Specifically, the power of 8 is taken as an example, i.e., the galois field GF (2) in the above embodiment⁸) And the primitive polynomial is P (x) = x⁸+x⁴+x³+x²+1 is an example. An 8 x 8 matrix can be constructed to characterize all operations to be performed, and the precondition that the matrix is effective and conforms to the encoding and decoding operations is that the following six relationships exist for any matrix H in the set of 8 x 8 matrices:

1、H[0]=zero（8，8）

2、H[1]=eye（8）

3、H[a+b]=H[a]+H[b]

4、H[a*b]=H[a]*H[b]

5、H[a]*H[b]=H[b]*H[a]

6、H[a]*H[a]^-1=H[1]

item 1 indicates that H0 is an 8 × 8 all-0 matrix, item 2 indicates that H1 is an 8 × 8 unit matrix, item 6 indicates that any 8 × 8 matrix is reversible, and items 3 to 6 indicate the operation rules that the addition and multiplication of the matrix need to satisfy.

Further, to realize the four arithmetic operations equivalent to the galois field using the constructed matrix, the galois field GF (2) needs to be considered⁸) In the four arithmetic relationships, the following 4 constraints need to be further added on the basis of the above six relationships, so that the matrix operation meets the operational requirements of the galois field:

1. h1 =1 and H0 =0, i.e., H1 denotes 1 in a galois operator, because in the galois field, any number multiplied by 1 is itself, and H (0) is 0, because any number multiplied by 0 is 0.

2、H[1

2]= H[3]The result of exclusive-or between 1 and 2 is 3.

3. H [ GF _ MUL (3, 6) ] = H [3] × H [6] = H [28 ]; it is shown that the multiplication operation of the matrix needs to conform to the multiplication relation of the galois field, and here, taking 3 × 6 in the foregoing embodiment as an example, it is to be satisfied that H [3] × H [6] corresponds to 3 × 6 in the galois field, and since 3 × 6=28 in the galois field, H [3] × H [6] = H [ GF _ MUL (3, 6) ] = H [28] needs to be true.

4. H [ GF _ DIV (3, 6) ] = H [3 ]/[ H [6] = H [210 ]. Similarly to multiplication, here, taking 3 ÷ 6 in the galois field as an example, H [3] ÷ H [6] = H [ GF _ DIV (3, 6) ] = H [210] holds.

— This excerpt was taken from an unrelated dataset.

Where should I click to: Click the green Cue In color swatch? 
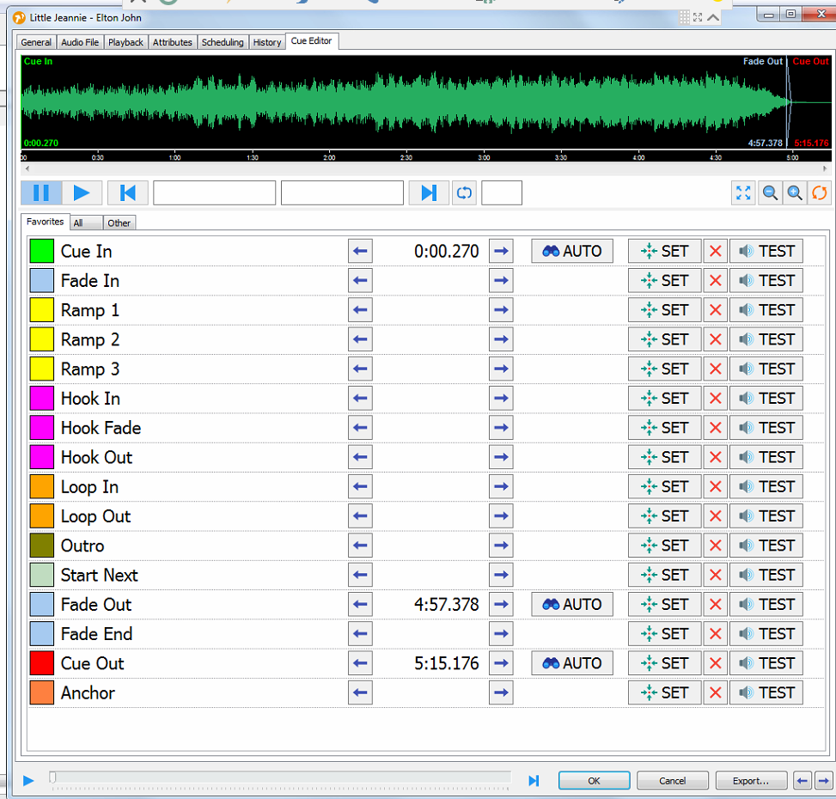(42, 251)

Thus, in one embodiment of the invention, the six relationships for the matrix hereinabove are defined, taking into account the Galois field GF (2)⁸) After combining the 4 constraints of the four arithmetic relationships, in this embodiment of the present invention, the replacement rule can be specifically expressed as:

h0 is the matrix of all 0 of m multiplied by m;

h1 is an m × m identity matrix;

H[a

b]= H[a]

H[b]；

H[a

b]= H[a]

H[b]= H[z]；

H[a÷b]= H[a]÷H[b]= H[q]；

H[a]

H[b]= H[b]

H[a]

H[a]

H[a]^-1= H[1]；

wherein, a

b denotes the addition of the element a and the element b in the Galois field, a

b represents the multiplication operation of the element a and the element b in the Galois field, z represents the calculation result of the multiplication operation, a/b represents the division operation of the element a and the element b in the Galois field, and q represents the calculation result of the division operation.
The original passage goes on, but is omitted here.